OS & Systems Fundamentals • Memory Management & Virtual MemoryHard⏱️ ~3 min
Memory Failure Modes: Thrashing, THP Stalls, and OOM
Virtual memory systems fail in predictable ways under stress. Thrashing occurs when the combined working sets of active processes exceed physical RAM. The system spends more time servicing page faults and evicting pages than doing useful work. CPU time shifts to kernel mode (page fault handling, reclaim), major fault rates spike, and I/O queues saturate. Even a 0.1% page fault rate can destroy effective memory access time because major faults are 1,000x to 100,000x slower than DRAM. Recovery requires reducing the number of active processes, increasing RAM, or shrinking working sets.

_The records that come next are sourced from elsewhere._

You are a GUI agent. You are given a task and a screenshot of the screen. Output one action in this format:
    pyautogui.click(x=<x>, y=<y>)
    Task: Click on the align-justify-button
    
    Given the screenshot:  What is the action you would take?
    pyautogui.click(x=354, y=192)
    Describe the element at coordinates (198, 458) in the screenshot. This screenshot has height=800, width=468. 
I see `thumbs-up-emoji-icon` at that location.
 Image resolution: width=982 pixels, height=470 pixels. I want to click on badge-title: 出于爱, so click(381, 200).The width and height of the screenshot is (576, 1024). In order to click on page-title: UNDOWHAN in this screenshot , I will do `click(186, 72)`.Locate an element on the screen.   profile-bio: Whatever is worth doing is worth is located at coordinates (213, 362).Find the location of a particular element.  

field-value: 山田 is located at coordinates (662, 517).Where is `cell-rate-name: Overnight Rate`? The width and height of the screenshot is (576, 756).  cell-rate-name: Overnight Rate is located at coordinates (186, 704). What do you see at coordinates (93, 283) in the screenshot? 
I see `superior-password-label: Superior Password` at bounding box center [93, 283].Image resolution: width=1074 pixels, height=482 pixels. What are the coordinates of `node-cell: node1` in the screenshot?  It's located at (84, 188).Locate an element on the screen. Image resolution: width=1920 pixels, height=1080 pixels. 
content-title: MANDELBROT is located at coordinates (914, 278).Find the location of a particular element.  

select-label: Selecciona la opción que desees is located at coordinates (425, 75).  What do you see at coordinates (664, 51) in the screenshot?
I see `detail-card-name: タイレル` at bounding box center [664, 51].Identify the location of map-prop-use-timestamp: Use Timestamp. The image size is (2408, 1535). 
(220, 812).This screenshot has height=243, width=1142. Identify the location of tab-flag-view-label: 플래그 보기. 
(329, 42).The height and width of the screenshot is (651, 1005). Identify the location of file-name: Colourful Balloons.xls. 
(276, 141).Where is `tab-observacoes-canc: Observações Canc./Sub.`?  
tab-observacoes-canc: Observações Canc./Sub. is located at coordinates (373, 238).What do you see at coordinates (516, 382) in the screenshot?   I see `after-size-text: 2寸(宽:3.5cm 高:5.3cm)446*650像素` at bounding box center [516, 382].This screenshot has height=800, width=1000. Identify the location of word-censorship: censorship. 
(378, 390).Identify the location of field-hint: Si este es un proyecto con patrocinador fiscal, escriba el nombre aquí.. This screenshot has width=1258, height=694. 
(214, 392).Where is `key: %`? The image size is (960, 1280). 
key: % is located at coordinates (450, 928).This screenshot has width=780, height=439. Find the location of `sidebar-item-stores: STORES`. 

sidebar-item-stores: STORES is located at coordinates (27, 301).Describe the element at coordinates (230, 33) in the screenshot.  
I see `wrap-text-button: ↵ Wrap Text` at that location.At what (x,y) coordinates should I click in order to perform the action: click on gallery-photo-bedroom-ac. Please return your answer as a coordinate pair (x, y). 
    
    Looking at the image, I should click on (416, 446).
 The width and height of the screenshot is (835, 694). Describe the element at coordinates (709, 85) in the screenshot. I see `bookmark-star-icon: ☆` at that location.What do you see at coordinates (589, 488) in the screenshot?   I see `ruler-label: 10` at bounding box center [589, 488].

Transparent Huge Pages (THP) introduce latency unpredictability. THP automatically promotes 4 KB pages to 2 MB by scanning memory and compacting pages in the background. Compaction can stall for 5 to 20 milliseconds, blocking allocations. THP also triggers TLB shootdowns (inter processor interrupts to invalidate TLB entries across all CPUs), causing microsecond to millisecond pauses. For latency sensitive databases, these stalls cause p99 query latency to spike from 2 ms to 25 ms. Meta and Netflix disable THP for MySQL, RocksDB, and other critical services, using explicit huge pages only for carefully controlled regions.
Out Of Memory (OOM) situations occur when committed memory exceeds physical RAM plus swap and reclaimable pages. If many processes dirty their Copy On Write pages simultaneously under memory overcommit, the kernel cannot satisfy allocations and invokes the OOM killer, which selects a victim process based on heuristics and terminates it. This is catastrophic for stateful services. The safeguard is strict memory limits (via cgroups or ulimits), maintaining 10% to 20% headroom, and monitoring committed versus physical memory. Google's Borg scheduler enforces hard limits per task, isolating failures. Amazon and Netflix similarly constrain memory and disable swap for latency critical tiers to prevent both OOM and major fault latency spikes.
💡 Key Takeaways
•Thrashing happens when working sets exceed RAM. Major fault rates spike, CPU time shifts to kernel page fault handling, I/O saturates. Even 0.1% fault rate destroys throughput. Fix: reduce processes, add RAM, shrink working sets.
•Transparent Huge Pages (THP) cause unpredictable stalls. Background compaction for 2 MB pages can block for 5 to 20 milliseconds. TLB shootdowns add microsecond to millisecond pauses. p99 latency spikes violate SLOs.
•Meta and Netflix disable THP for latency sensitive services (MySQL, RocksDB). They use explicit huge pages only for static, controlled regions like buffer pools to avoid compaction induced pauses.
•Out Of Memory (OOM) killer terminates a victim when committed memory exceeds reclaimable capacity. Catastrophic for stateful services. Use cgroup limits, maintain 10% to 20% headroom, monitor committed versus physical memory.
•TLB shootdowns occur when page table entries change. The CPU sends inter processor interrupts to invalidate TLB entries on all cores. Frequent mapping changes (like THP promotion or rapid fork/exit) cause pauses.
•Google Borg enforces per task memory limits below node capacity, isolating OOM to individual tasks. Amazon latency sensitive services disable swap to prevent major faults from ruining tail latency.
📌 Examples
A server runs 10 processes, each with a 5 GB working set, on a machine with 40 GB RAM. Working sets fit. Adding 5 more processes pushes working sets to 75 GB. The system thrashes: major fault rate jumps to 1000 per second, CPU spends 80% time in kernel, throughput drops 90%.
A MySQL instance on a 128 GB server has THP enabled. During peak traffic, THP compaction stalls an allocation for 15 milliseconds. A query waiting on memory experiences p99 latency spike from 3 ms to 18 ms, breaking the 10 ms SLO. Meta disables THP and uses explicit 2 MB huge pages for InnoDB buffer pool, eliminating stalls.
A microservice under load allocates memory rapidly. Committed memory exceeds physical RAM plus cgroup limit. OOM killer selects and kills the process, causing 30 seconds of downtime and data loss. Kubernetes restarts the pod, but some in flight transactions are lost.